As for generalizability (external validity), these findings were based on the results of a study of healthy Japanese male workers. Whereas the allele frequency of this polymorphism is not so different among ethnic groups, the response to folic acid can be to some extent different. In addition, the baseline level of folic acid will be a more important factor. Dividing our data into the two groups using baseline folate levels (more or less than the median value), the baseline homocysteine levels were significantly different between the TT and CC genotypes only in the lower folate group but not in the higher folate group. So, it is possible the baseline level of folic acid influences the individual response to folate supplementation. The Food and Drug Administration in the United States mandated the fortification of cereal-grain products with folic acid to prevent neural-tube defects in 1996 (effective by January 1998) (US Food and Drug Administration 1996). According to the report of Jacques et al. (Jacques et al. 1999), plasma folate level changed from 4.6 to 10.0 ng/ml before and after the fortification (No B vitamin supplements users) using the data of the Framingham Offspring Study Cohort. The baseline level of our study subjects was 6.09 ng/ml (Table 1). Although such a national intervention is rather rare in the world, the difference in the baseline level of folic acid is very important, as is shown by significant heterogeneity between the results obtained in European populations compared with North American populations in the meta-analysis by Klerk et al.(Klerk et al. 2002).
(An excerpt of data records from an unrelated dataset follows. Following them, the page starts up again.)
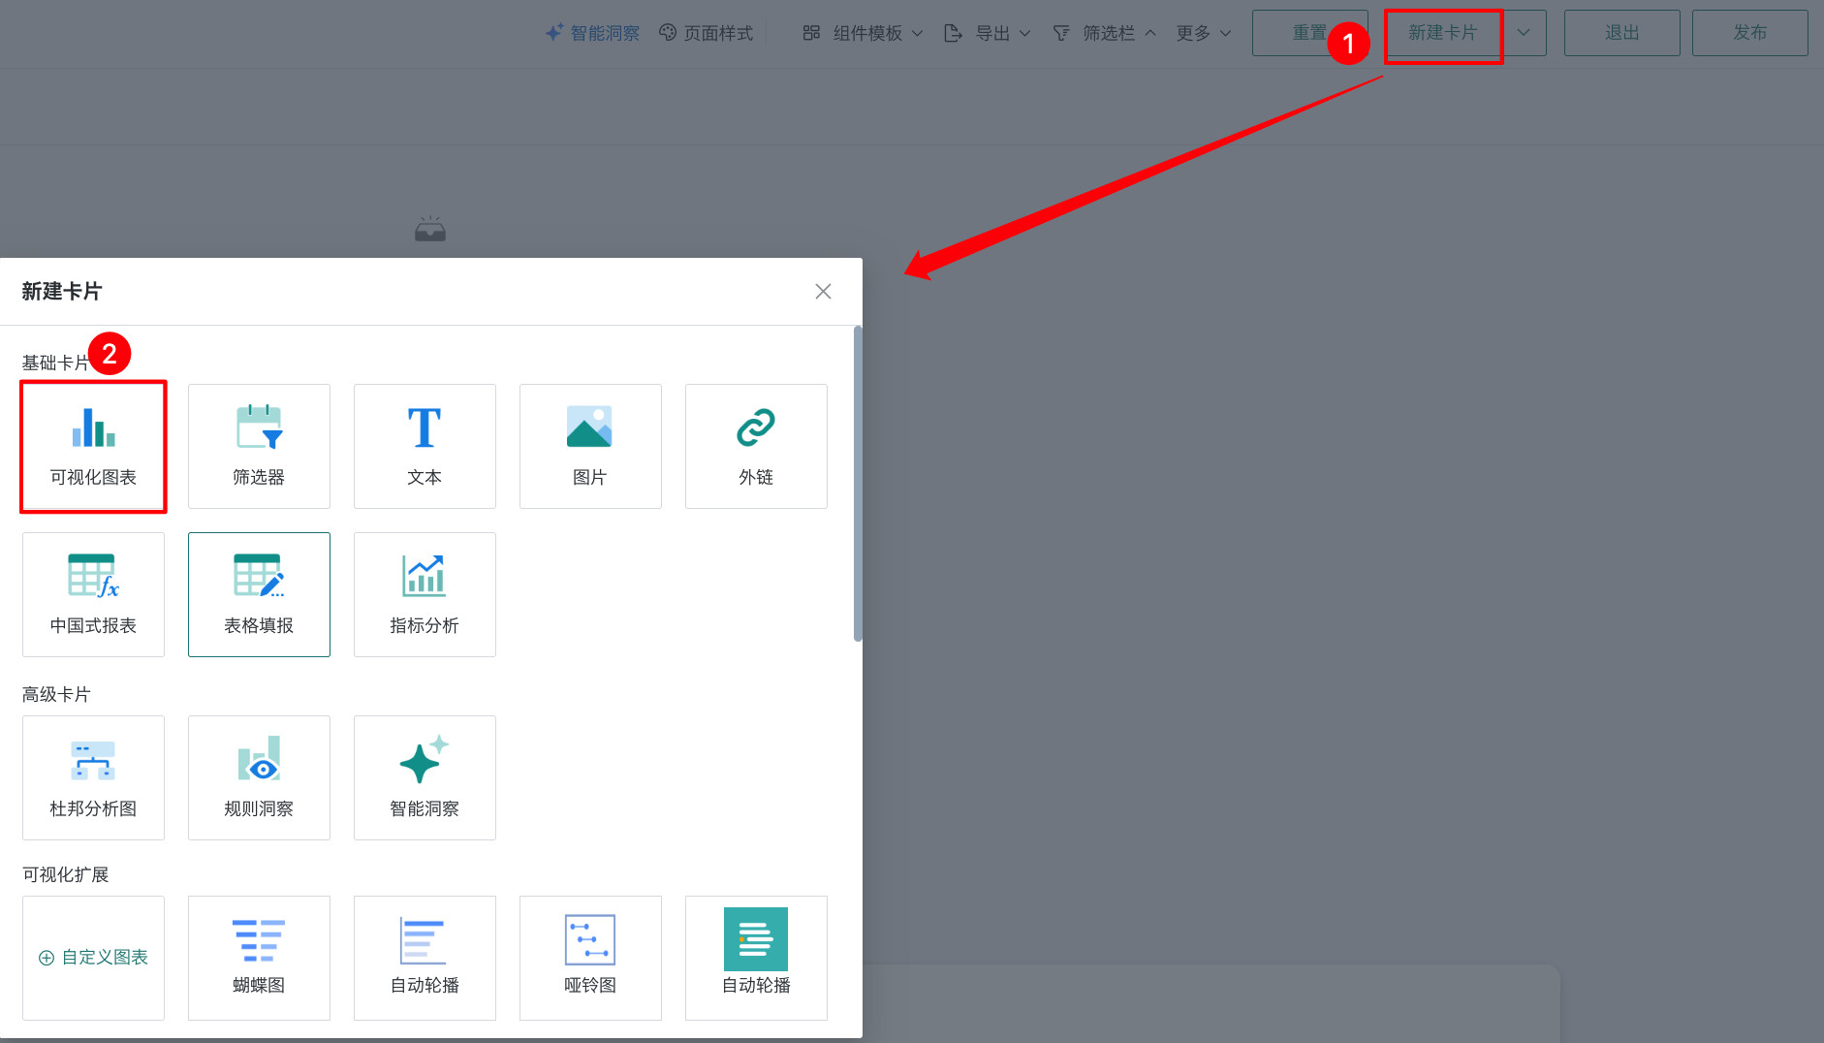
Task: Click the 新建卡片 dialog scrollbar
Action: pyautogui.click(x=858, y=485)
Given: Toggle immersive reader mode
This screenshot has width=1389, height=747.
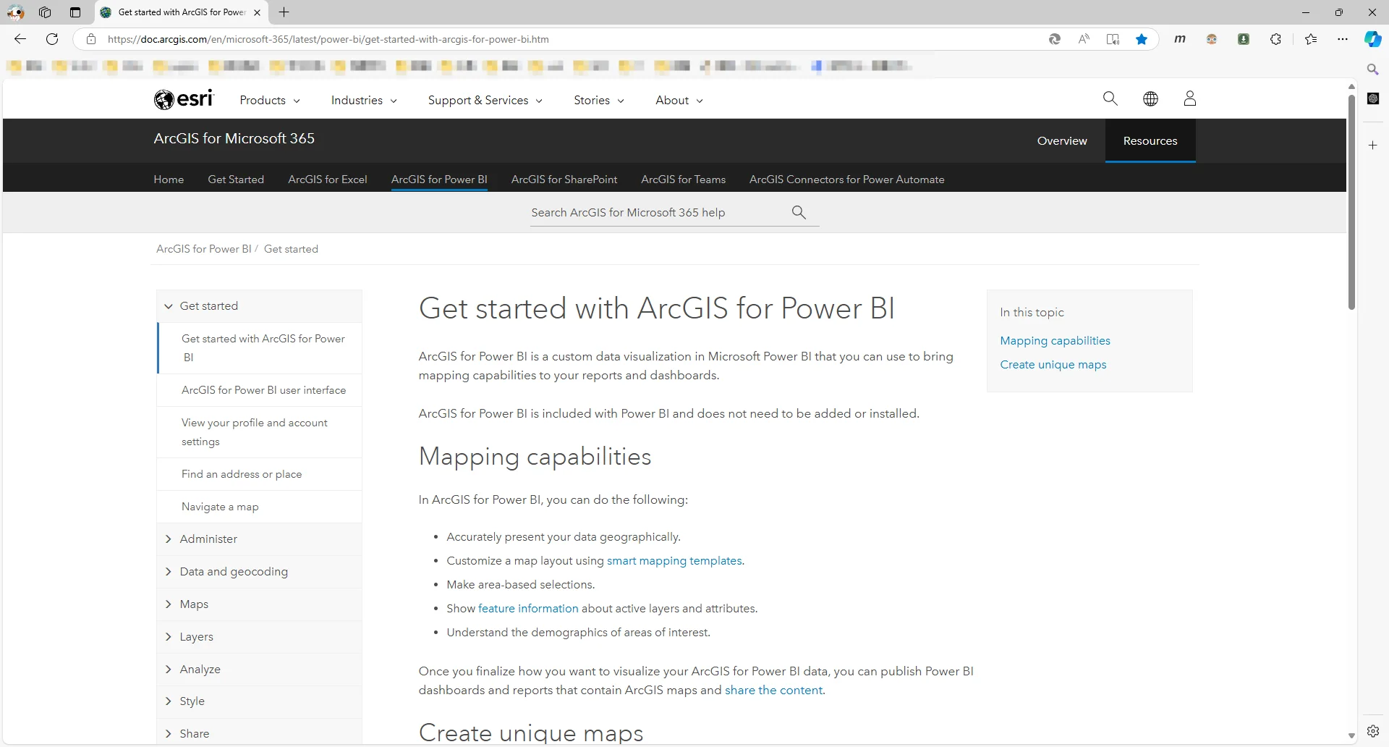Looking at the screenshot, I should click(1112, 39).
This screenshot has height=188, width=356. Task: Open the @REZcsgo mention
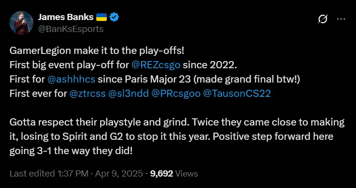[x=156, y=65]
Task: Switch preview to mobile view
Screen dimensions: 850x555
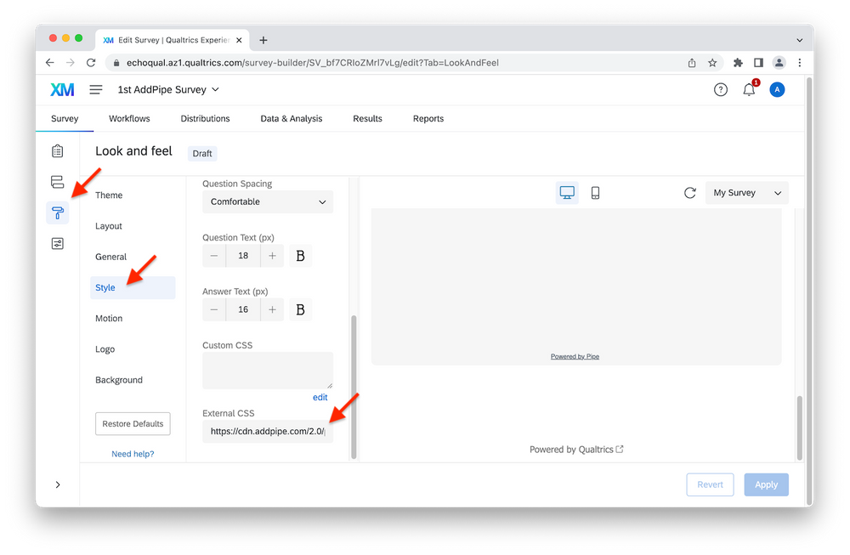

As for side effects from folic acid supplementation, nothing remarkable was observed. In the dropouts from the folic acid group, one complained of a chilled sensation in the hands and one had numbness in the fingers. Since these complaints were not reported as far as we know, the association is unclear. None of the subjects showed any sign of vitamin B12 deficiency during the serum vitamin B12 monitoring. This finding has verified that oral folic acid supplementation is quite safe, at least for 3 months or so.

In conclusion, we report that the MTHFR C677T minor allele homozygote obtained a 2.4-fold beneficial decrease in tHcy levels compared with the major allele homozygote. Considering the high allele frequency of this polymorphism, the results of this quantitative assessment should be useful when considering tailor-made prevention of atherosclerosis with folic acid.